Kitapta bazı başlıklar ve bölümler itirafla yazıyorum ki oldukça sert geldi bana. Hatta belki tanımlarsam neye benziyor diye, Black Mirror dizisinin her bölümünde duvara çarpıp dönersiniz ya, işte tam da böyle bir duygu bırakıyor okur olarak bende. Çocukluk Bir Cehennemdir ilk bölümün adı mesela. Oysa pek çoğumuz gibi benim de hayatımın en güzel yılları diye bildiğim zamandır çocukluk. Kitabın içine girdikçe çoğu noktada yazara hak veriyorum ve insanın kendisiyle yüzleşmesi olarak okuyorum sonraki bölümleri. Aklımdan çokça şey geçiyor her bölümde. Görünen ve belirgin istismarın dışında ruhumuzda açılan yaralara değiniyor yazar. Bir de ebeveyn yanından bakınca o yaraları açan oluveriyorsunuz aniden. Hiç düşünmediğim şeyleri hatırlattı bana, dolayısıyla bazı bölümlerle hala kafamda tartışıyorum. Nihan Kaya dinler üstü ve politikalar üstü bir şekilde yaklaşıyor çocuk konusuna. Böylece her tür ve eylemde çocukta nelere dokunduğumuzu da gösteriyor. Çocuğun kurban edilmesi kavramı mesela, öylesine iyi şekilde ele alınmış ki; eminim okuyanlar da benim gibi hem şaşıracak, hem de daha önce farketmedikleri pek çok şeyi farkedecekler.

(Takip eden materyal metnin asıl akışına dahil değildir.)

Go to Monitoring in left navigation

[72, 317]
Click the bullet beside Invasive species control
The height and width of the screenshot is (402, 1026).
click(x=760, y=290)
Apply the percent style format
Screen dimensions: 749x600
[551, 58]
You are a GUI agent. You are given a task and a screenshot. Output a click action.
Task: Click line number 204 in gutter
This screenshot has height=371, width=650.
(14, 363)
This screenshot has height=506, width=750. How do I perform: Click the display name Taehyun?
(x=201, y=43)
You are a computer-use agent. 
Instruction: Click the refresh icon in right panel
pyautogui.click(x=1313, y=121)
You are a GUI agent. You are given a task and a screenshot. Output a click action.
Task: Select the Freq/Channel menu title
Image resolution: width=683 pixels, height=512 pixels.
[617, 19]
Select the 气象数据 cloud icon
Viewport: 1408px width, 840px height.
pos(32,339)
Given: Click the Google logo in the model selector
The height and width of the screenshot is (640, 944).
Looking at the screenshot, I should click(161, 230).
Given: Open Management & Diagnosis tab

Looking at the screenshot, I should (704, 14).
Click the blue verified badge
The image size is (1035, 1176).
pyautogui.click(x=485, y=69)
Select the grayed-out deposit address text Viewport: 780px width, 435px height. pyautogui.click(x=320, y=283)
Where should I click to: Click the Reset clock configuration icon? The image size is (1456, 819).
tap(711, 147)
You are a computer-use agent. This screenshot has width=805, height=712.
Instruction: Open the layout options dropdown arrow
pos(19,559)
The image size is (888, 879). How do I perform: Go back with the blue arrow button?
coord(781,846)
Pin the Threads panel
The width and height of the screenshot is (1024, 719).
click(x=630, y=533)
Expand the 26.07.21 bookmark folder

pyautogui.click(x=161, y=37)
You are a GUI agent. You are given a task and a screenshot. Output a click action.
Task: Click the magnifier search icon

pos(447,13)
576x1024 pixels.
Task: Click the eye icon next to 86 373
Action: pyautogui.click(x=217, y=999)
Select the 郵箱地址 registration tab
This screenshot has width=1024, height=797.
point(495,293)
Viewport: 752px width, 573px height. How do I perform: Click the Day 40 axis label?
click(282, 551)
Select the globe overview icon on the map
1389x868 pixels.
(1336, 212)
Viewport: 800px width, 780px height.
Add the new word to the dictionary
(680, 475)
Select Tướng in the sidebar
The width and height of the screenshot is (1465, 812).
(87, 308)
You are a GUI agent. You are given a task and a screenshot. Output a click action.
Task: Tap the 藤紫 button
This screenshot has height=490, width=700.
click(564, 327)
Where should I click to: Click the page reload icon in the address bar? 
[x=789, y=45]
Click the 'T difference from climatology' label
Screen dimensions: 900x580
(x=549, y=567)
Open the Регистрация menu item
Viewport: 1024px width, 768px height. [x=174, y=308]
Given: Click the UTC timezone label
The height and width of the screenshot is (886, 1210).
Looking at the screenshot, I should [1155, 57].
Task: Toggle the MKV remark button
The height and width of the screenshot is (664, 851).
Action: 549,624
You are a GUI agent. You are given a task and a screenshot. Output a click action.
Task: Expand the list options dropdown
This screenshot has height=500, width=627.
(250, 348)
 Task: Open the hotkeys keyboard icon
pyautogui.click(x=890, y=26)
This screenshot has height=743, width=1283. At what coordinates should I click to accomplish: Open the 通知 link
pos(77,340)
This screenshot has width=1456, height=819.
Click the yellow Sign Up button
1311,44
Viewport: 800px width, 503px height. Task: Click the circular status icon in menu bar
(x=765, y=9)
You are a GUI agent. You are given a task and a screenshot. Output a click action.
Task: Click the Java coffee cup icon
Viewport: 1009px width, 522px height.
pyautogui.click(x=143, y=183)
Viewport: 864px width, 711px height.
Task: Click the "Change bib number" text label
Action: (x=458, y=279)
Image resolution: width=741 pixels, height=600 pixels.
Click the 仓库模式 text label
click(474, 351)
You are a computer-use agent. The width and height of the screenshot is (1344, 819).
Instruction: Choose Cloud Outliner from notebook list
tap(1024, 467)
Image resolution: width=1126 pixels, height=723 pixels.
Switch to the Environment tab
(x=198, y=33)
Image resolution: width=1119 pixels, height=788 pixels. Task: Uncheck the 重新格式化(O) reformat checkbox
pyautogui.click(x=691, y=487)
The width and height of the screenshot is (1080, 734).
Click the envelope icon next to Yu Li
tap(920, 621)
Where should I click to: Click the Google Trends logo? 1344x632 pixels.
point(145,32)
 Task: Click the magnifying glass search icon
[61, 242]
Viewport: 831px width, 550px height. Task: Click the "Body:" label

Kitabı okurken hem kendi çocukluğumda gezdim, hem de şimdiki anneliğimi masaya yatırdım. Bazı noktalarda belki de kültürel öğrenmişlikle beraber çocukluğumda yaşadıklarım çok da travmatik gelmedi. Örneğin masadaki yiyeceklerin kişi sayısı kadar bölüşülmesi konusunda çocuğun uyarılmasını eleştiriyor yazar bir bölümde. Bunun sonuçlarının çocukta anoreksiyaya kadar varabileceğini aktaran Nihan Kaya’nın o satırlarında duraladım epeyce. Çünkü hem kendi çocukluğumda, hem de anneliğimde benim de dikkat ettiğim bir konuydu bu. Bölüşülmesinin düşünülmek ve saygı duymak olduğunu hissetmişimdir hep. Dolayısıyla ben de itiraf edeyim masada çocuklarımla benzer diyaloglara giriyorum. Ama bu bölüm, üzerinde tekrar düşüneceğim bir bölüm oldu. Bir başka kısım da tüylerimi resmen diken diken etti. O kısmı alıntılamak istiyorum: “1993 yılında İngiltere’de, Liverpool’da, 10 yaşında iki çocuk, 2 yaşındaki James Bulger’ı alışveriş merkezinden kaçırmışlar ve döverek öldürmüşlerdi. Çocukların James Bulger’ı bazen eğlendirdikleri, bazen de başına taşlarla vurdukları 4 km’lik yürüyüşlerinde onları tam 38 kişi görmüş, ama hiçbiri olağandışı bir durum olduğunu akıl edememişti. Çünkü çocuk bazen dayak yiyor, bazen de eğlendiriliyordu. Şahitler, James Bulger’ı kahkahalarla gülerken gördüklerini söylüyorlardı.” Aktarılan olay zaten oldukça çarpıcı ve travmatik ama Nihan Kaya’nın sonraki sözleri çok etkileyiciydi. Yazar diyor ki “Anne-babaların çocuklarına yaptıklarının bundan farklı olduğunu düşünmüyorum.” Bu kısmı çocuk ruhunda açılan yaralar üzerinden derinleştiriyor yazar. Okurken ve üzerinde düşünürken zorlandım ve aslında çocuk büyütmenin ne kadar özen ve sorumluluk isteyen bir iş olduğunu bir kez daha anladım. Kesinlikle çok zor bir uğraş. Galiba yazar elimizdeki sessiz kayıt makinesi tarafından bizleri de uyarıyor aslında. Sonra kendi çocukluğumuzdakilerle sorguya girmemizi de istiyor.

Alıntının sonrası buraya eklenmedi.